9. The Human Line: Advance Rates Are Judgment
Everything above makes the collateral picture sharper. None of it decides what to lend against it.
Advance rates and reserves price the unknowable: how the collateral liquidates in a downside nobody has seen yet, how this borrower behaves under stress, what the exam could not test. Those calls belong to credit officers, and the AI's job is to make sure they are made with the true aging, the true dilution trend, and the true ineligible math in front of them.
And fraud deserves its own sentence. AI raises the cost of borrowing-base fraud substantially (recomputation from source defeats summary-level manipulation), but a determined fraud fabricates the source documents too. Field exams, customer verification, and skepticism remain load-bearing.
Borrower AR data is commercially sensitive, so the standing rule applies: no-training infrastructure, your environment, full audit trail. Details in our Security and Data Governance guide.
10. Where to Start
A practical sequence for an ABL or specialty-finance desk.
First. Pilot certificate recomputation on your ten largest facilities. Encode their eligibility definitions, recompute three months of history, and count the discrepancies you find. That number usually settles the business case by itself.
Second. Turn on trend monitoring (dilution, aging migration, availability usage) across the book, with a ranked weekly watchlist.
Third. Wire the output into exam prep and the credit file, so surveillance, exams, and annual reviews share one collateral record.
A Discovery Sprint maps your borrowing-base workflow, measures where the hours and the risk concentrate, and scopes the recomputation engine against your actual credit agreements.
"Asset-based lending commitments have grown every year since 2018 and consistently outpaced traditional commercial and industrial lending, with non-bank lenders now the fastest-growing segment of the market."
Summarized from the Secured Finance Network's market sizing study (2025)
- •ABL is a $537 billion market growing fastest on the non-bank side, and every new commitment adds continuous collateral-monitoring work.
- •The borrowing base is rules-based, recurring, and document-heavy: the cleanest AI fit in credit.
- •Recompute availability from the underlying agings and your credit agreement's definitions, never from the borrower's summary. Borrower errors skew toward availability.

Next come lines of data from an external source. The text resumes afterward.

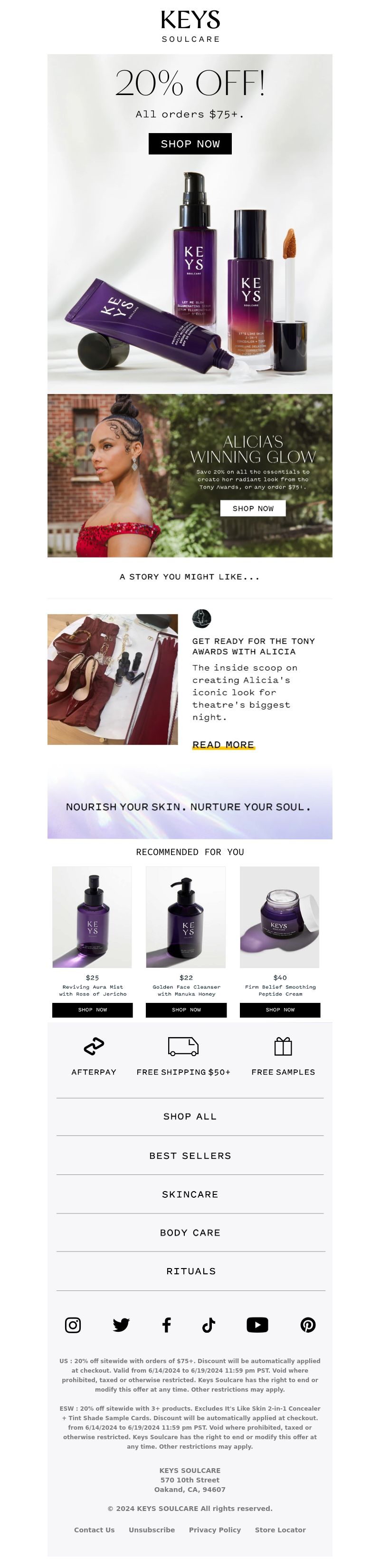Click Shop Now under 20% OFF banner
The image size is (380, 1568).
[x=190, y=144]
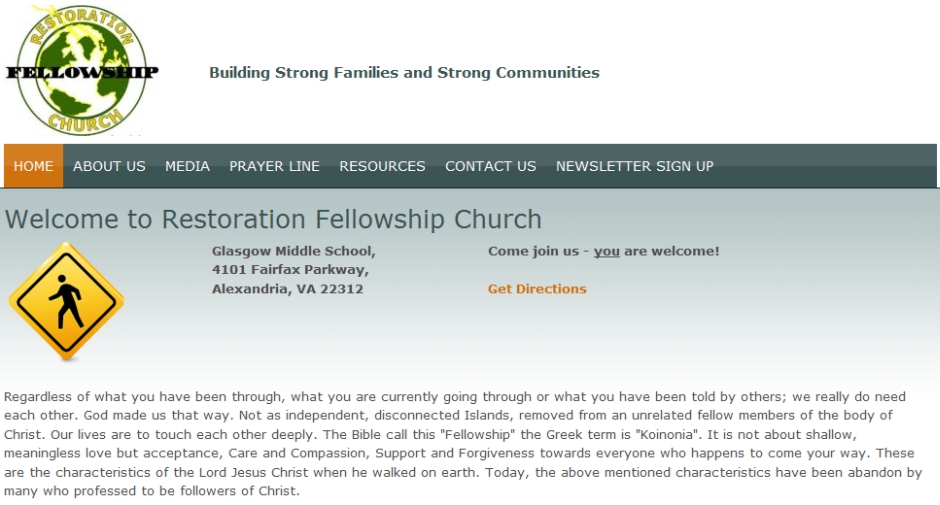This screenshot has width=940, height=505.
Task: Click the Get Directions link
Action: 537,289
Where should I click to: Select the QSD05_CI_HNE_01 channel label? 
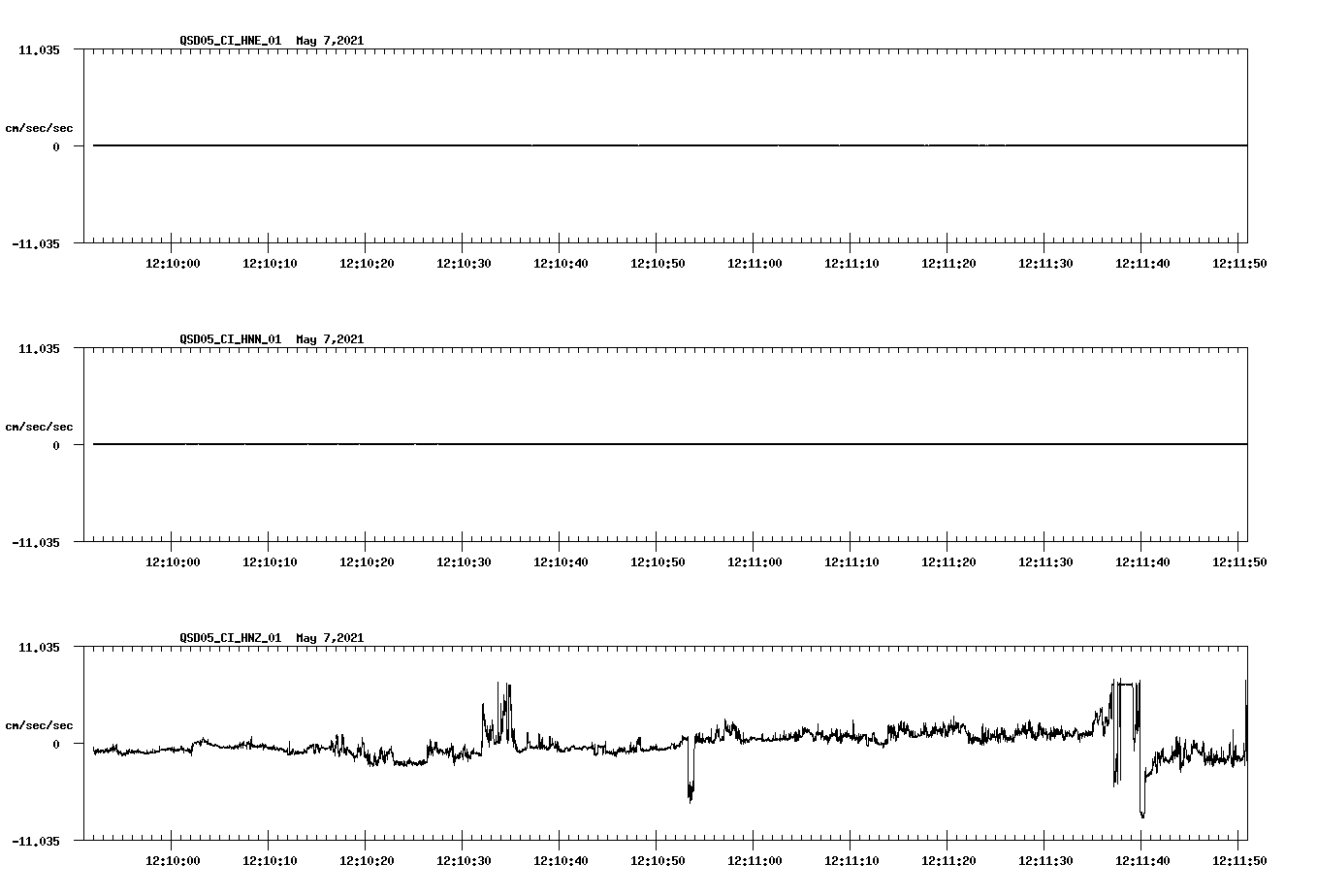point(230,42)
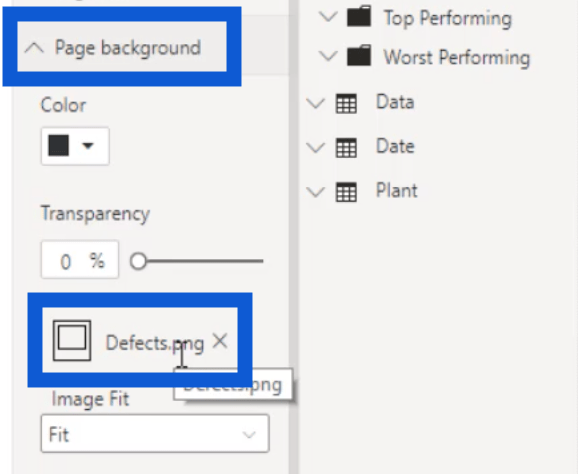Viewport: 578px width, 474px height.
Task: Expand the Worst Performing folder chevron
Action: tap(328, 56)
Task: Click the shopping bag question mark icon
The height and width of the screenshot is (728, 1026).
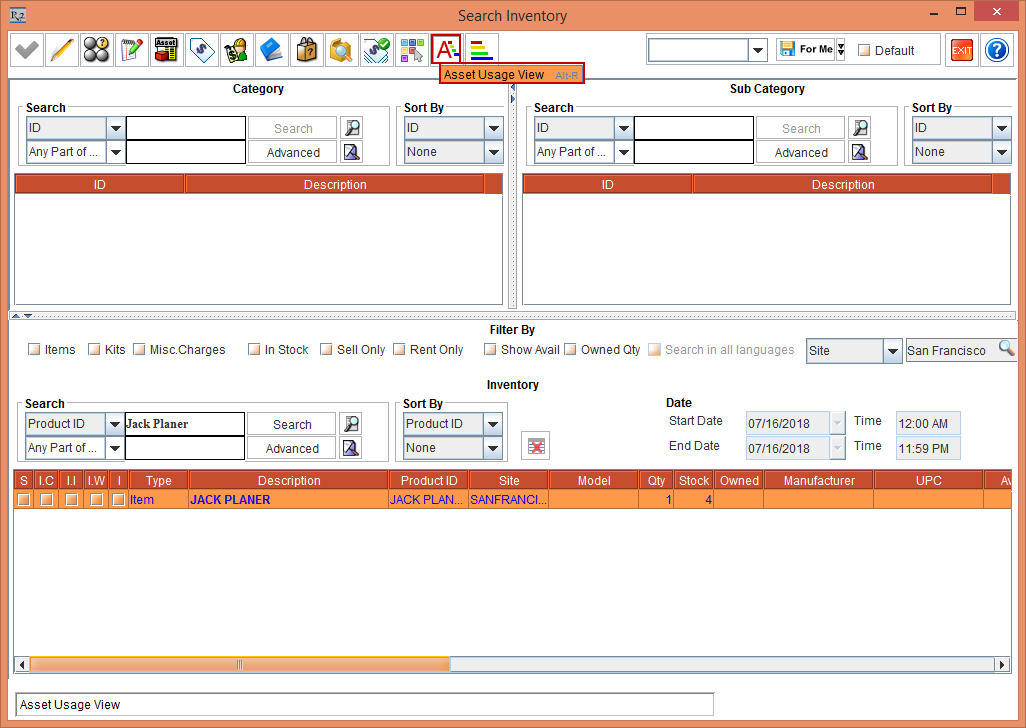Action: point(306,49)
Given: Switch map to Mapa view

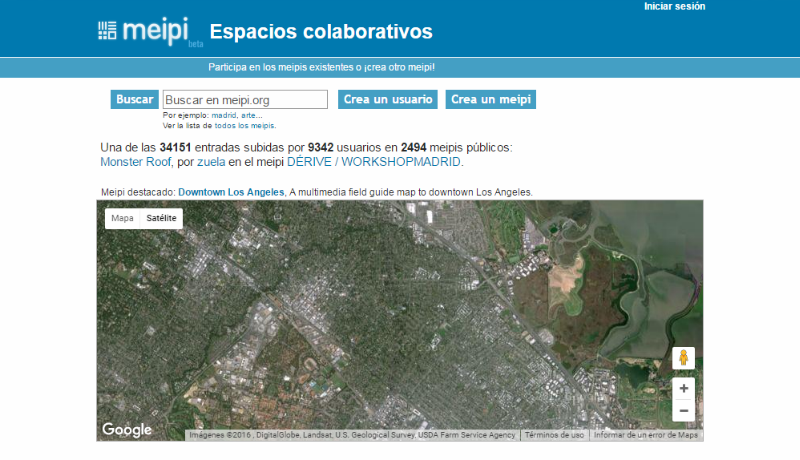Looking at the screenshot, I should (x=122, y=218).

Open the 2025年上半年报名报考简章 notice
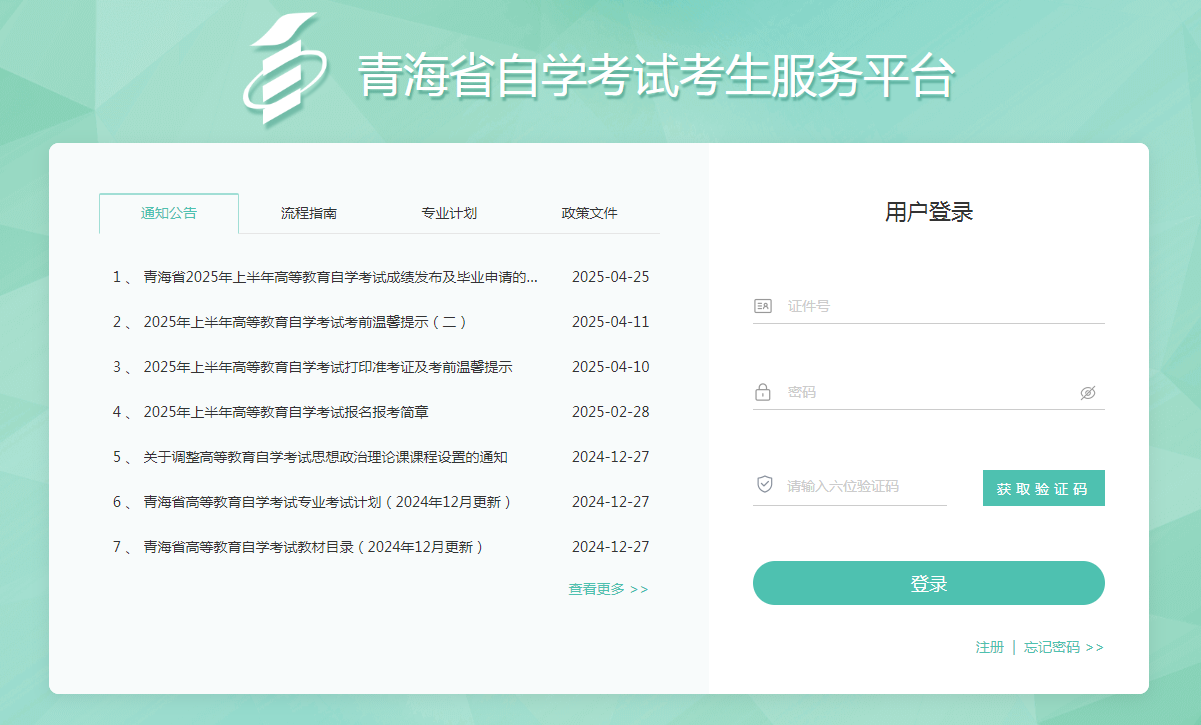click(x=286, y=412)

- •A rules engine catches cross-aging, concentration, and contra issues mechanically; analysts handle the exceptions, credit officers the gray zones.
- •Dilution and aging trends are the best early-warning signals in the credit. Maintain them across the book automatically.
- •Field exams stay, but AI makes the test selections data-driven and the prep instant.
- •Advance rates and reserves price what the rules cannot see. They stay with the credit team.